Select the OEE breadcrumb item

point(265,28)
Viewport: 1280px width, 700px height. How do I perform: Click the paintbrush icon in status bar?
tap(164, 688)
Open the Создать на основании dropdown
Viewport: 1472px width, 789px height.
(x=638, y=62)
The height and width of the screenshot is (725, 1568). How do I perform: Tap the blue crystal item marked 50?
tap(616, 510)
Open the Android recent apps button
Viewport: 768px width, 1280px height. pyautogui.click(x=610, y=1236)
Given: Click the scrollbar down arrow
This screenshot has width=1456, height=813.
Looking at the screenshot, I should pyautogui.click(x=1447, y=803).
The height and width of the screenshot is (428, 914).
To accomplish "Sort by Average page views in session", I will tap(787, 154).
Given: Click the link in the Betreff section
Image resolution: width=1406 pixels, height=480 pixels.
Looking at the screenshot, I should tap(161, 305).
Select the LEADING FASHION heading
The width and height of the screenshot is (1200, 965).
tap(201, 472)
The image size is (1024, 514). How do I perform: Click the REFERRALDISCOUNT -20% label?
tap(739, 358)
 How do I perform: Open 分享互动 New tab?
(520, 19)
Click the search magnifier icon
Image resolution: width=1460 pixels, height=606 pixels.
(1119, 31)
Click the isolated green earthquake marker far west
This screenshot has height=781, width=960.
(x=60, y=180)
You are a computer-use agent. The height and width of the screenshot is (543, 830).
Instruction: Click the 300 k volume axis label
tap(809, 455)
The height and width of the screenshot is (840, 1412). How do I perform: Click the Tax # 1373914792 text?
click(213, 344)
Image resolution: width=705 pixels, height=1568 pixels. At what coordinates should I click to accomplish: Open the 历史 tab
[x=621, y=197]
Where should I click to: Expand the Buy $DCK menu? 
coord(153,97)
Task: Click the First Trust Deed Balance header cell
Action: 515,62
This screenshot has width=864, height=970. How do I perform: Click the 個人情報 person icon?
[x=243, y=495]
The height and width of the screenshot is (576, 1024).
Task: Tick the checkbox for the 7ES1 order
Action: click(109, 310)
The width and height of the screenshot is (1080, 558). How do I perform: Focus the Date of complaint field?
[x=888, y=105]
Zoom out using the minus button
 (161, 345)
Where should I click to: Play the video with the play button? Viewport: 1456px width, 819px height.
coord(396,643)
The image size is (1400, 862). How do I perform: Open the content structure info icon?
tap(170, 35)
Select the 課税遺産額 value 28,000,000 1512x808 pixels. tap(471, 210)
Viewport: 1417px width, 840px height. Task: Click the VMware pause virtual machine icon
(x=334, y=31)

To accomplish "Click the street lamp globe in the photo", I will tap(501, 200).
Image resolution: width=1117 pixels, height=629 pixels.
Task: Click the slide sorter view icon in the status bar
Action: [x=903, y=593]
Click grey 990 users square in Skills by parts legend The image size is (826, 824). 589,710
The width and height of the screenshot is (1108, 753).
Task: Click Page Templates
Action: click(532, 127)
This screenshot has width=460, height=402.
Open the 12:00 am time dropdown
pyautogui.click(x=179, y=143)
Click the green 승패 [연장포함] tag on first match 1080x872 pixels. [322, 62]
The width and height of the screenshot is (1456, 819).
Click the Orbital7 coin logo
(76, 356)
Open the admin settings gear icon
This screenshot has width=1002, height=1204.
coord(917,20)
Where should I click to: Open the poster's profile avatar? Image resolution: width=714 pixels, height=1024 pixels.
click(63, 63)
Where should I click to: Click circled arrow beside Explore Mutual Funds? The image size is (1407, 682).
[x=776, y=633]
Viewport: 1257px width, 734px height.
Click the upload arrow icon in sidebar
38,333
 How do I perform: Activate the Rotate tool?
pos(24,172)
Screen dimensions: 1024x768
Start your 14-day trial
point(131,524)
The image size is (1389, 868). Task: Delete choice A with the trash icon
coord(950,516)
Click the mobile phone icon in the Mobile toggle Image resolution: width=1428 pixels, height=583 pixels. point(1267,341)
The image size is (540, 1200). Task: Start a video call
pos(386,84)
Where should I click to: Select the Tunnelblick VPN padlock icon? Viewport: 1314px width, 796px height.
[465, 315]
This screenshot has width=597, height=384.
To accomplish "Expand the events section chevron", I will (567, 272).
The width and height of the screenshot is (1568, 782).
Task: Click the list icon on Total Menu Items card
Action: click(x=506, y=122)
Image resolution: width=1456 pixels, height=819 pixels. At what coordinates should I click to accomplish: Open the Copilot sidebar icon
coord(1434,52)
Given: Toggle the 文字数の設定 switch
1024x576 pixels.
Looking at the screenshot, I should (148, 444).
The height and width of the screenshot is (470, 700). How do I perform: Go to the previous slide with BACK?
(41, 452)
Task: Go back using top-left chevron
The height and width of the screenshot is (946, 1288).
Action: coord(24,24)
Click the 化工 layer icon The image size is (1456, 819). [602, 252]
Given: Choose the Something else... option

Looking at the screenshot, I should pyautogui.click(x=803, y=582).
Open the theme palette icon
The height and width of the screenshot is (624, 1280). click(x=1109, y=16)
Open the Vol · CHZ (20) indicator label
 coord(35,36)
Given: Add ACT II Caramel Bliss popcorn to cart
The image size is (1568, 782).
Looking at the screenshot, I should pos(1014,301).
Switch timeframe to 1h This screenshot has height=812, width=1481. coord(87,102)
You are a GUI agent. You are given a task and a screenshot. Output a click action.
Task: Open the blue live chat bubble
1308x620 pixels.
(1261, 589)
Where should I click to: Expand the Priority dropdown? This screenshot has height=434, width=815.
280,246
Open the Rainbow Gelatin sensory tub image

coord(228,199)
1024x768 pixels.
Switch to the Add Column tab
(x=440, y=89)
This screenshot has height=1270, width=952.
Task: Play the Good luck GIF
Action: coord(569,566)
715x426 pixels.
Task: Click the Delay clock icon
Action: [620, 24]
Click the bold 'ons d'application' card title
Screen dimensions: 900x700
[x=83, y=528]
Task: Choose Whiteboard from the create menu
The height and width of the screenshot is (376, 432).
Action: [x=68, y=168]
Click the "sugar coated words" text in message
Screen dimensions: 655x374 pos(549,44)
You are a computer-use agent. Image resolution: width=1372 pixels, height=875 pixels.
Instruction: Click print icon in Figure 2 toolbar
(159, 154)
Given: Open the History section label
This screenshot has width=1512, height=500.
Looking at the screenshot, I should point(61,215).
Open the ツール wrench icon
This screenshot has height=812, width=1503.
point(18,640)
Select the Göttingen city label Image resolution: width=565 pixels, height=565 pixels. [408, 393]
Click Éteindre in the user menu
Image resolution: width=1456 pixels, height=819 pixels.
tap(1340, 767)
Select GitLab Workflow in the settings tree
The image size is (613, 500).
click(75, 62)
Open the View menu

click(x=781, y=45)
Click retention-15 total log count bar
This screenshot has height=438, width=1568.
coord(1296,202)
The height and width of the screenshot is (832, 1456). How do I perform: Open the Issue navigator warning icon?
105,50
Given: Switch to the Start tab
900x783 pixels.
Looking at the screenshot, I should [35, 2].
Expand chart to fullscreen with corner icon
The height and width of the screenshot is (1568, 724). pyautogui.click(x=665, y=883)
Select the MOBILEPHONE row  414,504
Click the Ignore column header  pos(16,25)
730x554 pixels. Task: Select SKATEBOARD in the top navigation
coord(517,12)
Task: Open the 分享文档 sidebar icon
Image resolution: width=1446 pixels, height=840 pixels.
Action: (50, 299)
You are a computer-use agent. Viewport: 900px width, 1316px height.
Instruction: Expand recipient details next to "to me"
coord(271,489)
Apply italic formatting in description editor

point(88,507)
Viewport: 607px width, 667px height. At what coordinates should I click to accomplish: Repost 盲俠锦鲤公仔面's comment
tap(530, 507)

────────────────

** Required work **
Duplicate every line of the records above exactly, from the first line to the last.

** The reply **
Select the OEE breadcrumb item

point(265,28)
Viewport: 1280px width, 700px height. How do I perform: Click the paintbrush icon in status bar?
tap(164, 688)
Open the Создать на основании dropdown
Viewport: 1472px width, 789px height.
(x=638, y=62)
The height and width of the screenshot is (725, 1568). How do I perform: Tap the blue crystal item marked 50?
tap(616, 510)
Open the Android recent apps button
Viewport: 768px width, 1280px height. pyautogui.click(x=610, y=1236)
Given: Click the scrollbar down arrow
This screenshot has width=1456, height=813.
Looking at the screenshot, I should pyautogui.click(x=1447, y=803).
The height and width of the screenshot is (428, 914).
To accomplish "Sort by Average page views in session", I will tap(787, 154).
Given: Click the link in the Betreff section
Image resolution: width=1406 pixels, height=480 pixels.
Looking at the screenshot, I should tap(161, 305).
Select the LEADING FASHION heading
The width and height of the screenshot is (1200, 965).
tap(201, 472)
The image size is (1024, 514). How do I perform: Click the REFERRALDISCOUNT -20% label?
tap(739, 358)
 How do I perform: Open 分享互动 New tab?
(520, 19)
Click the search magnifier icon
Image resolution: width=1460 pixels, height=606 pixels.
(1119, 31)
Click the isolated green earthquake marker far west
This screenshot has height=781, width=960.
(x=60, y=180)
You are a computer-use agent. The height and width of the screenshot is (543, 830).
Instruction: Click the 300 k volume axis label
tap(809, 455)
The height and width of the screenshot is (840, 1412). How do I perform: Click the Tax # 1373914792 text?
click(213, 344)
Image resolution: width=705 pixels, height=1568 pixels. At what coordinates should I click to accomplish: Open the 历史 tab
[x=621, y=197]
Where should I click to: Expand the Buy $DCK menu? 
coord(153,97)
Task: Click the First Trust Deed Balance header cell
Action: 515,62
This screenshot has width=864, height=970. How do I perform: Click the 個人情報 person icon?
[x=243, y=495]
The height and width of the screenshot is (576, 1024).
Task: Tick the checkbox for the 7ES1 order
Action: click(109, 310)
The width and height of the screenshot is (1080, 558). How do I perform: Focus the Date of complaint field?
[x=888, y=105]
Zoom out using the minus button
 (161, 345)
Where should I click to: Play the video with the play button? Viewport: 1456px width, 819px height.
coord(396,643)
The image size is (1400, 862). How do I perform: Open the content structure info icon?
tap(170, 35)
Select the 課税遺産額 value 28,000,000 1512x808 pixels. tap(471, 210)
Viewport: 1417px width, 840px height. Task: Click the VMware pause virtual machine icon
(x=334, y=31)

To accomplish "Click the street lamp globe in the photo", I will tap(501, 200).
Image resolution: width=1117 pixels, height=629 pixels.
Task: Click the slide sorter view icon in the status bar
Action: [x=903, y=593]
Click grey 990 users square in Skills by parts legend The image size is (826, 824). 589,710
The width and height of the screenshot is (1108, 753).
Task: Click Page Templates
Action: click(532, 127)
This screenshot has width=460, height=402.
Open the 12:00 am time dropdown
pyautogui.click(x=179, y=143)
Click the green 승패 [연장포함] tag on first match 1080x872 pixels. [322, 62]
The width and height of the screenshot is (1456, 819).
Click the Orbital7 coin logo
(76, 356)
Open the admin settings gear icon
This screenshot has width=1002, height=1204.
coord(917,20)
Where should I click to: Open the poster's profile avatar? Image resolution: width=714 pixels, height=1024 pixels.
click(63, 63)
Where should I click to: Click circled arrow beside Explore Mutual Funds? The image size is (1407, 682).
[x=776, y=633]
Viewport: 1257px width, 734px height.
Click the upload arrow icon in sidebar
38,333
 How do I perform: Activate the Rotate tool?
pos(24,172)
Screen dimensions: 1024x768
Start your 14-day trial
point(131,524)
The image size is (1389, 868). Task: Delete choice A with the trash icon
coord(950,516)
Click the mobile phone icon in the Mobile toggle Image resolution: width=1428 pixels, height=583 pixels. point(1267,341)
The image size is (540, 1200). Task: Start a video call
pos(386,84)
Where should I click to: Select the Tunnelblick VPN padlock icon? Viewport: 1314px width, 796px height.
[465, 315]
This screenshot has width=597, height=384.
To accomplish "Expand the events section chevron", I will (567, 272).
The width and height of the screenshot is (1568, 782).
Task: Click the list icon on Total Menu Items card
Action: click(x=506, y=122)
Image resolution: width=1456 pixels, height=819 pixels. At what coordinates should I click to accomplish: Open the Copilot sidebar icon
coord(1434,52)
Given: Toggle the 文字数の設定 switch
1024x576 pixels.
Looking at the screenshot, I should (148, 444).
The height and width of the screenshot is (470, 700). How do I perform: Go to the previous slide with BACK?
(41, 452)
Task: Go back using top-left chevron
The height and width of the screenshot is (946, 1288).
Action: coord(24,24)
Click the 化工 layer icon The image size is (1456, 819). [602, 252]
Given: Choose the Something else... option

Looking at the screenshot, I should pyautogui.click(x=803, y=582).
Open the theme palette icon
The height and width of the screenshot is (624, 1280). click(x=1109, y=16)
Open the Vol · CHZ (20) indicator label
 coord(35,36)
Given: Add ACT II Caramel Bliss popcorn to cart
The image size is (1568, 782).
Looking at the screenshot, I should pos(1014,301).
Switch timeframe to 1h This screenshot has height=812, width=1481. coord(87,102)
You are a GUI agent. You are given a task and a screenshot. Output a click action.
Task: Open the blue live chat bubble
1308x620 pixels.
(1261, 589)
Where should I click to: Expand the Priority dropdown? This screenshot has height=434, width=815.
280,246
Open the Rainbow Gelatin sensory tub image

coord(228,199)
1024x768 pixels.
Switch to the Add Column tab
(x=440, y=89)
This screenshot has height=1270, width=952.
Task: Play the Good luck GIF
Action: coord(569,566)
715x426 pixels.
Task: Click the Delay clock icon
Action: [620, 24]
Click the bold 'ons d'application' card title
Screen dimensions: 900x700
[x=83, y=528]
Task: Choose Whiteboard from the create menu
The height and width of the screenshot is (376, 432).
Action: [x=68, y=168]
Click the "sugar coated words" text in message
Screen dimensions: 655x374 pos(549,44)
You are a computer-use agent. Image resolution: width=1372 pixels, height=875 pixels.
Instruction: Click print icon in Figure 2 toolbar
(159, 154)
Given: Open the History section label
This screenshot has width=1512, height=500.
Looking at the screenshot, I should point(61,215).
Open the ツール wrench icon
This screenshot has height=812, width=1503.
point(18,640)
Select the Göttingen city label Image resolution: width=565 pixels, height=565 pixels. [408, 393]
Click Éteindre in the user menu
Image resolution: width=1456 pixels, height=819 pixels.
tap(1340, 767)
Select GitLab Workflow in the settings tree
The image size is (613, 500).
click(75, 62)
Open the View menu

click(x=781, y=45)
Click retention-15 total log count bar
This screenshot has height=438, width=1568.
coord(1296,202)
The height and width of the screenshot is (832, 1456). How do I perform: Open the Issue navigator warning icon?
105,50
Given: Switch to the Start tab
900x783 pixels.
Looking at the screenshot, I should [35, 2].
Expand chart to fullscreen with corner icon
The height and width of the screenshot is (1568, 724). pyautogui.click(x=665, y=883)
Select the MOBILEPHONE row  414,504
Click the Ignore column header  pos(16,25)
730x554 pixels. Task: Select SKATEBOARD in the top navigation
coord(517,12)
Task: Open the 分享文档 sidebar icon
Image resolution: width=1446 pixels, height=840 pixels.
Action: (50, 299)
You are a computer-use agent. Viewport: 900px width, 1316px height.
Instruction: Expand recipient details next to "to me"
coord(271,489)
Apply italic formatting in description editor

point(88,507)
Viewport: 607px width, 667px height. At what coordinates should I click to accomplish: Repost 盲俠锦鲤公仔面's comment
tap(530, 507)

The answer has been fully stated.